Curbs help reduce coronavirus infections, say experts
New restrictions imposed appear to have helped reduce new infections, experts have said as the cabinet is set to meet on April 26 to assess the effects of the curbs as well as vaccine supplies.
The government on April 13 introduced a raft of measures for two weeks during the Islamic holy month of Ramadan, including extended weeknight curfews and a nationwide weekend lockdown.
As part of those restrictions, the weekend lockdown this week was extended to include the April 23 national holiday.
“The number of daily cases recorded this week was lower compared with the previous week and infections may continue to decline this week,” Professor Deniz Çalışkan Odabaş said.
Due to the incubation period, the impact of the restrictions is reflected in the statistics with some 10 days delay, Odabaş told daily Milliyet.
Health Minister Fahrettin Koca announced on Twitter on April 23 that Istanbul saw a 20 percent decline in the number of cases.
The number of patients treated in the city’s hospitals also dropped, but the caseload in intensive care units is still heavy, Koca said.
According to Professor Mehmet Ceyhan, a respected expert in infectious diseases, the outbreak situation in Turkey is showing signs of improvement.
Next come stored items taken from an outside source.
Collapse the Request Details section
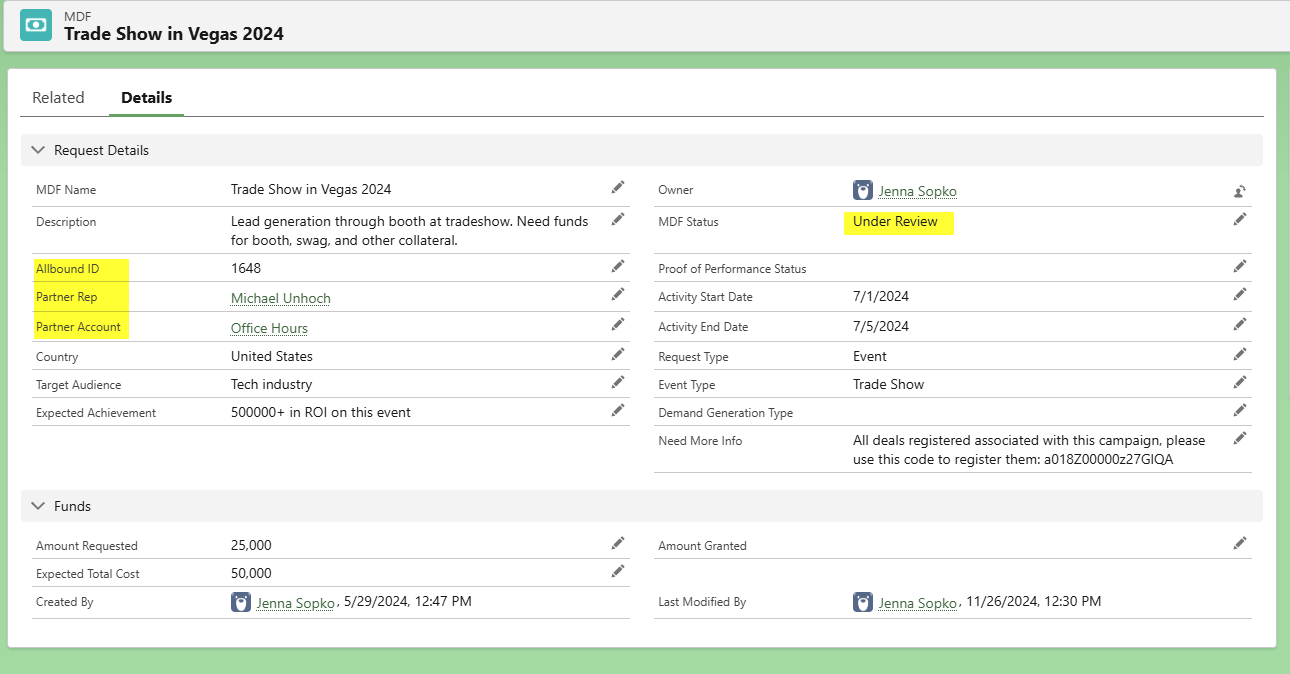This screenshot has height=674, width=1290. tap(39, 150)
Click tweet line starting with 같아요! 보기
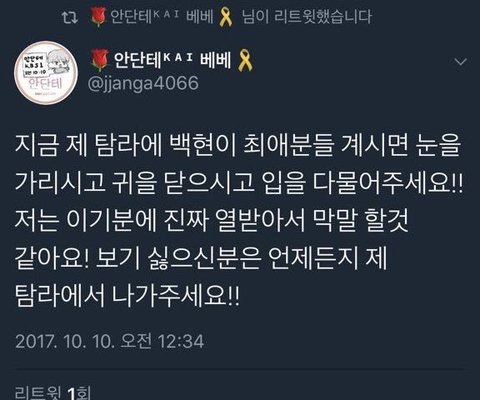 click(201, 259)
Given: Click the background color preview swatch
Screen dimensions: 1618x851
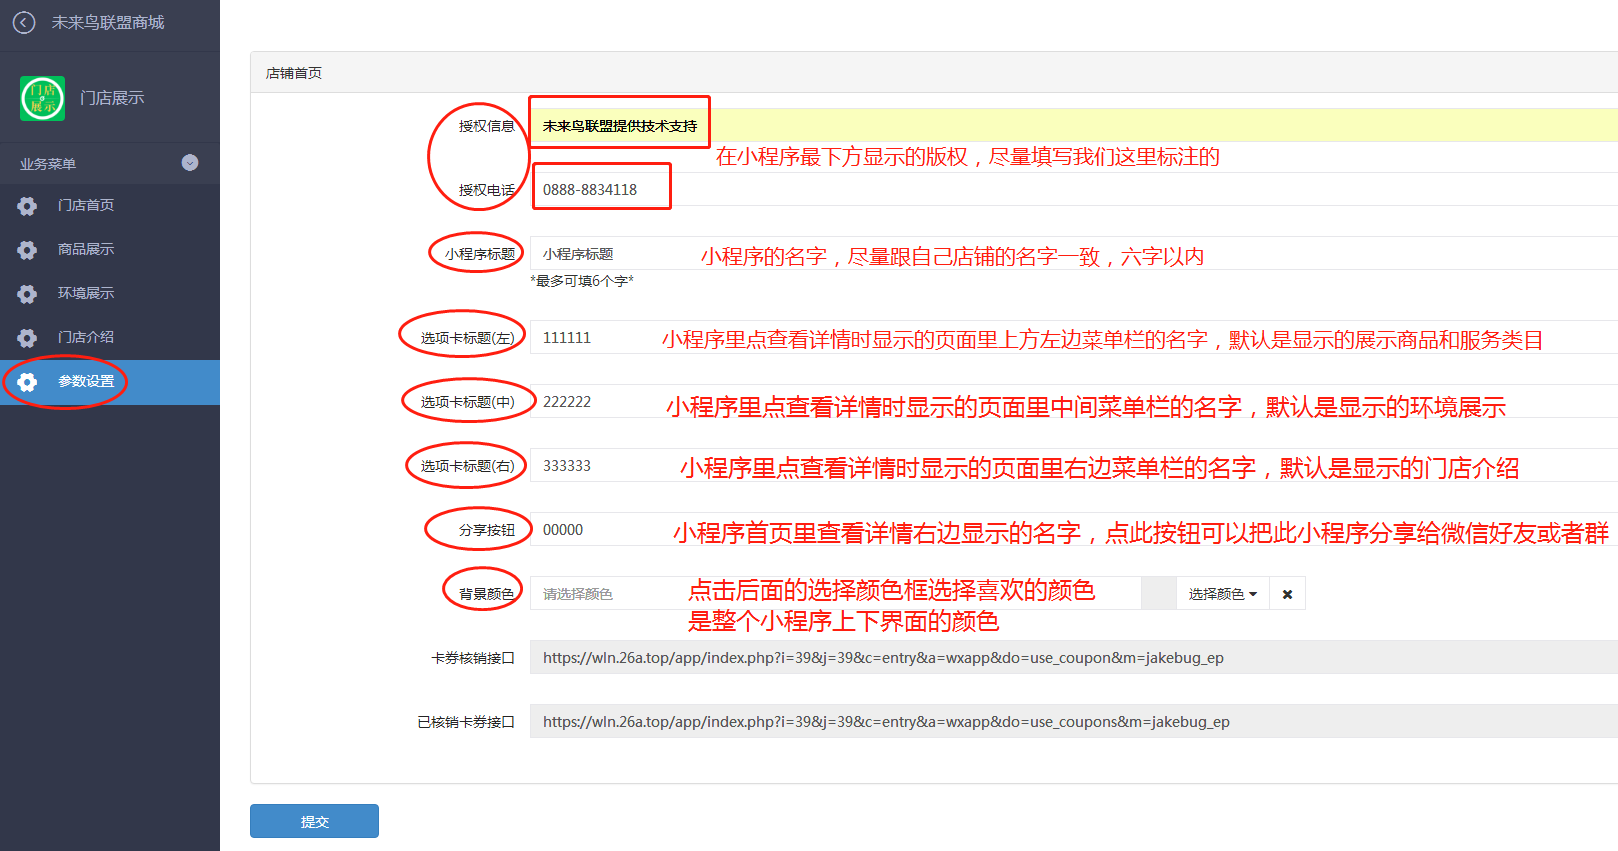Looking at the screenshot, I should coord(1158,594).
“Now, we are in a tunnel where there is light at the end of it,” Ceyhan said, adding that people must stick to the measures even stricter than before.
Ceyhan, however, is rather cautiously optimistic, warning that the situation could worsen again if the restrictions are loosened and the public starts to behave complacent.
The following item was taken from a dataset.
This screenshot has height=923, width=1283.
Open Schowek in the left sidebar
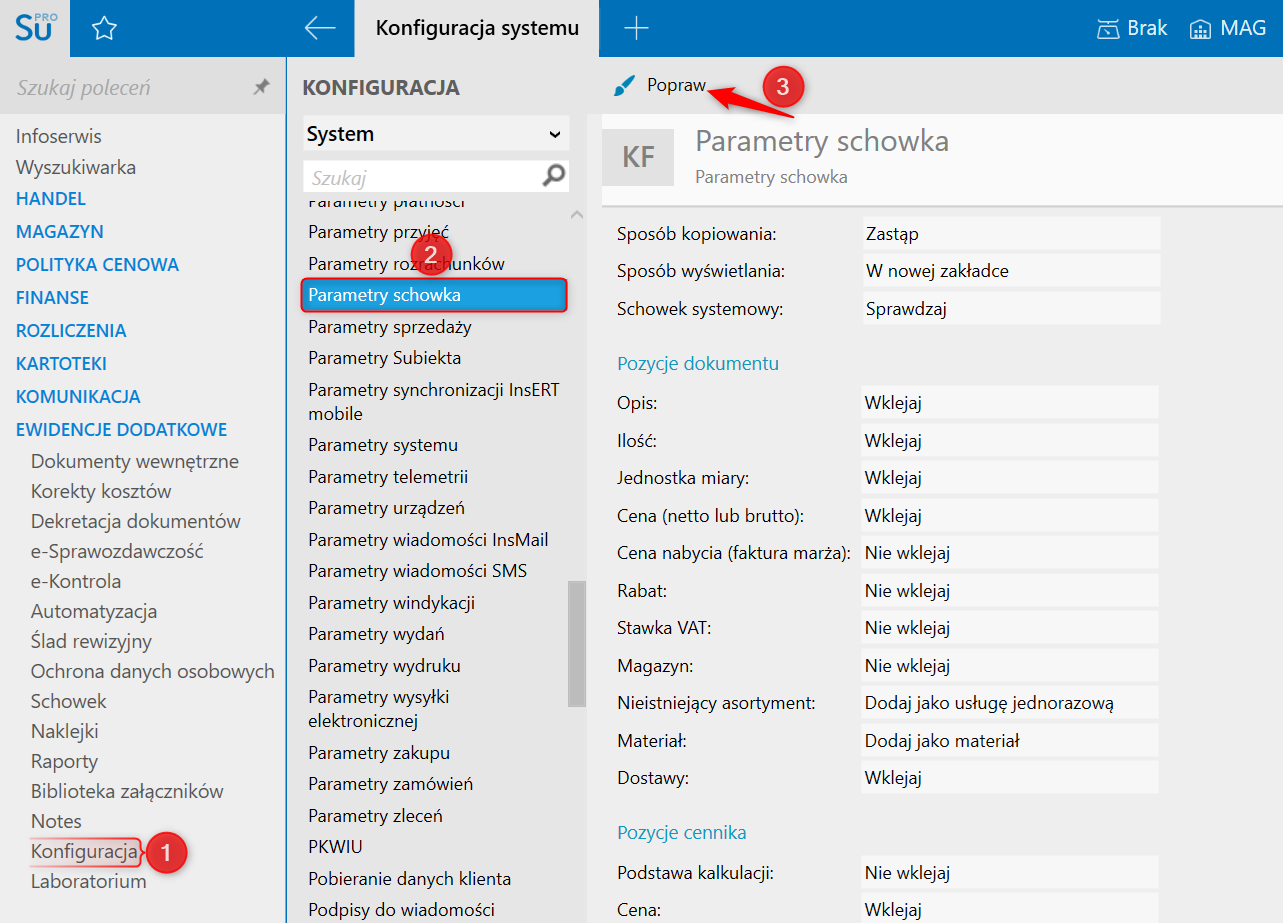pos(68,702)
He added that vaccinations and anti-virus measures should go hand in hand to bring the spread of COVID-19 under control. “We will overcome the outbreak if we vaccinate at least 70 percent to 75 percent of the public,” Ceyhan said.
Turkey, which rolled out inoculations against the coronavirus on Jan. 14, has administered more than 21.1 million doses, with over 13 million people having received the first dose. Some 8 million people have been given both doses.
In its inoculation drive, the country is presently using the jabs developed by Pfizer/BioNTech and the Chinese pharmaceuticals company Sinovac.
Koca said last week that Turkey would soon begin administering Russia’s Sputnik V vaccine.
Meanwhile, the cabinet, headed by President Recep Tayyip Erdoğan, will meet on April 26 to evaluate the effects of the restrictions as well as vaccine supplies and inoculation efforts.
Both Erdoğan and Koca already warned that if the current curbs fail to yield the desired results, imposing even stricter measures could be considered to arrest the spread of the virus.